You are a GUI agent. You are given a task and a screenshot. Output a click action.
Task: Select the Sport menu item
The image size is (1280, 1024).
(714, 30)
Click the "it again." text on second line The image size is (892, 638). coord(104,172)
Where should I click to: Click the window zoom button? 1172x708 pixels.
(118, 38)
* * *
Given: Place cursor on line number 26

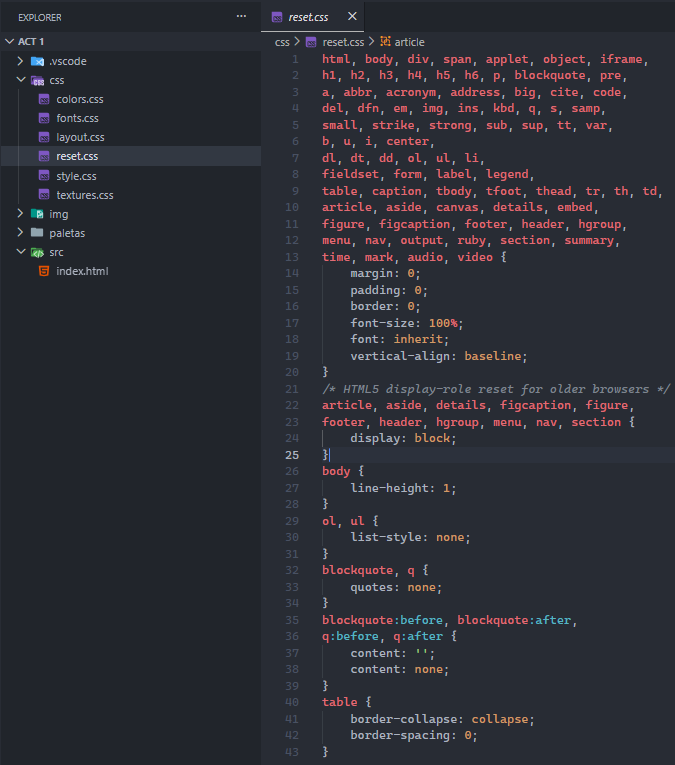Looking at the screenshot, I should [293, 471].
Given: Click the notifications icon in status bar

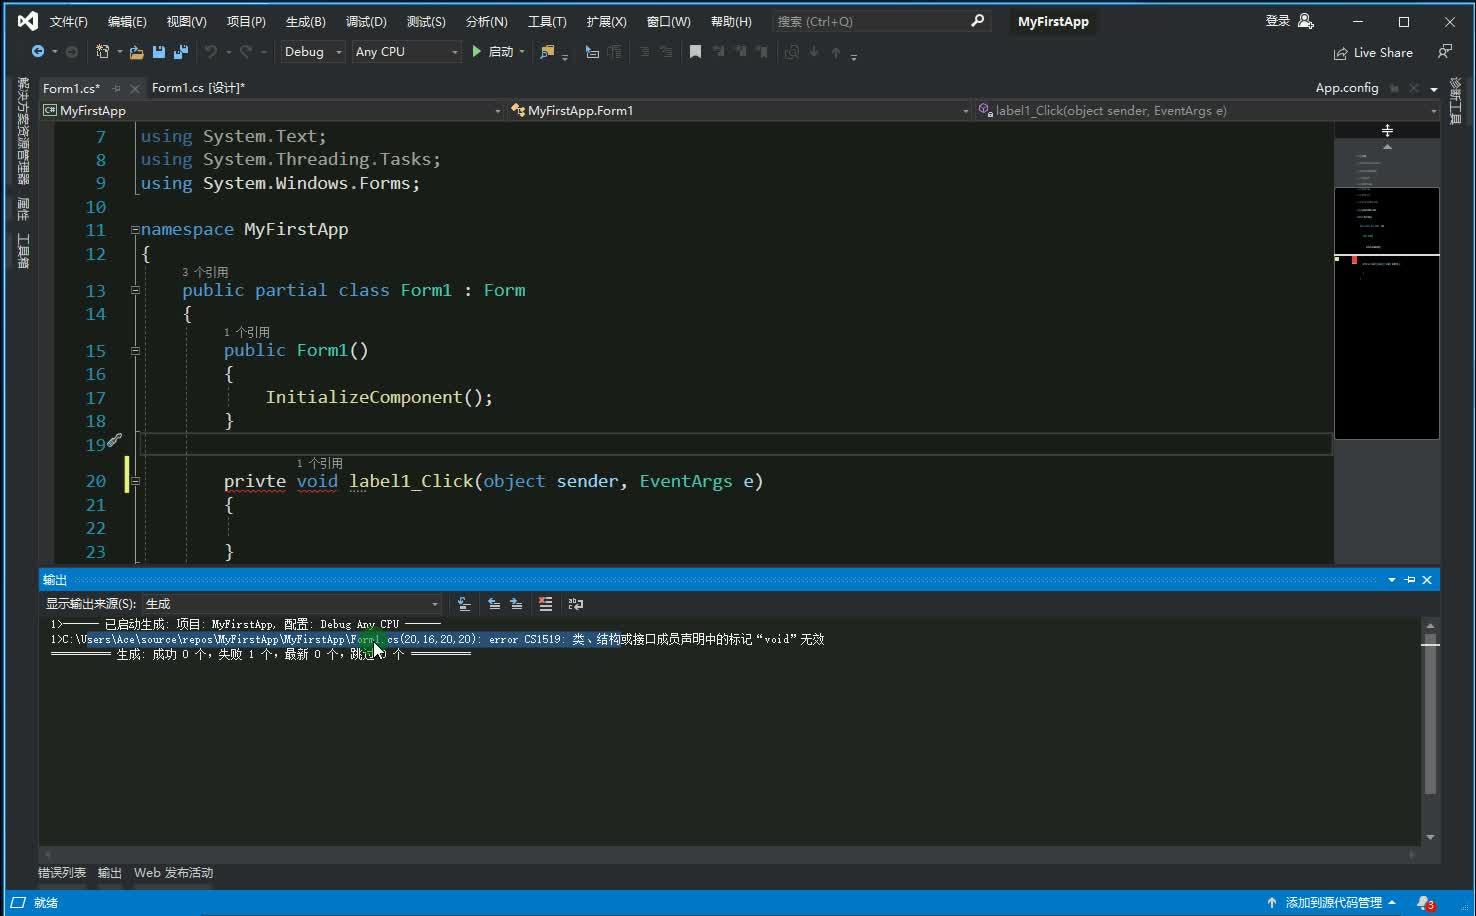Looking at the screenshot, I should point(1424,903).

## OBJECTIVE
Pull out the lines from the one containing "Given: Place cursor on line number 26" through the one containing "Looking at the screenshot, I should point(1424,903).", and reproduce them unchanged. Leave the pictures out of your answer.

## OUTPUT FOR THIS EXERCISE
Given: Place cursor on line number 26

Looking at the screenshot, I should [293, 471].
Given: Click the notifications icon in status bar

Looking at the screenshot, I should point(1424,903).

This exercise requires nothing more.